<<<<

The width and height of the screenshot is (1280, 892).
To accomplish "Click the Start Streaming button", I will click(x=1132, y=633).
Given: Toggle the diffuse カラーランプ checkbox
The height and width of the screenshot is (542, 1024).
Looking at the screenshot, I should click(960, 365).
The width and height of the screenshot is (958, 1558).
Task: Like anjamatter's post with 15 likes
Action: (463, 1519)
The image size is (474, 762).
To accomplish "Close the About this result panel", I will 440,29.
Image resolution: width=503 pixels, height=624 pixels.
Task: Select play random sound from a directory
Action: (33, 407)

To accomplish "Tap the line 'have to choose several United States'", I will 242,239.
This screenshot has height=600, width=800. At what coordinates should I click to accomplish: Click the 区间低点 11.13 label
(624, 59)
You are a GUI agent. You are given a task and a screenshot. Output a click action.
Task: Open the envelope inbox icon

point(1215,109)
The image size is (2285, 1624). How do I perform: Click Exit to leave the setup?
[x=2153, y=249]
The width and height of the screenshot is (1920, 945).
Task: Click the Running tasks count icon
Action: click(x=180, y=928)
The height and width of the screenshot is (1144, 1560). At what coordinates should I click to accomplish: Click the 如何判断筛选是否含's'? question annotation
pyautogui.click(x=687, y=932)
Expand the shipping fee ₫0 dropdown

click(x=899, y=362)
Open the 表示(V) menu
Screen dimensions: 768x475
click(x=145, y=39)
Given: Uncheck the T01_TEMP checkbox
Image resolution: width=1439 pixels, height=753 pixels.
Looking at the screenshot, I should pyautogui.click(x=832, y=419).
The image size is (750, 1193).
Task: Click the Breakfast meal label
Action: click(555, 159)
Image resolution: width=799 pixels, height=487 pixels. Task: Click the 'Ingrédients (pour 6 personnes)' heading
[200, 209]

>>>>

(What you have to do):
Quote exactly the lines running from the start of the listing above through the line where "You are a GUI" is found, and output no other lines.

(Reply):
The width and height of the screenshot is (1280, 892).
To accomplish "Click the Start Streaming button", I will click(x=1132, y=633).
Given: Toggle the diffuse カラーランプ checkbox
The height and width of the screenshot is (542, 1024).
Looking at the screenshot, I should click(960, 365).
The width and height of the screenshot is (958, 1558).
Task: Like anjamatter's post with 15 likes
Action: (463, 1519)
The image size is (474, 762).
To accomplish "Close the About this result panel", I will 440,29.
Image resolution: width=503 pixels, height=624 pixels.
Task: Select play random sound from a directory
Action: (33, 407)

To accomplish "Tap the line 'have to choose several United States'", I will 242,239.
This screenshot has height=600, width=800. At what coordinates should I click to accomplish: Click the 区间低点 11.13 label
(624, 59)
You are a GUI agent. You are given a task and a screenshot. Output a click action.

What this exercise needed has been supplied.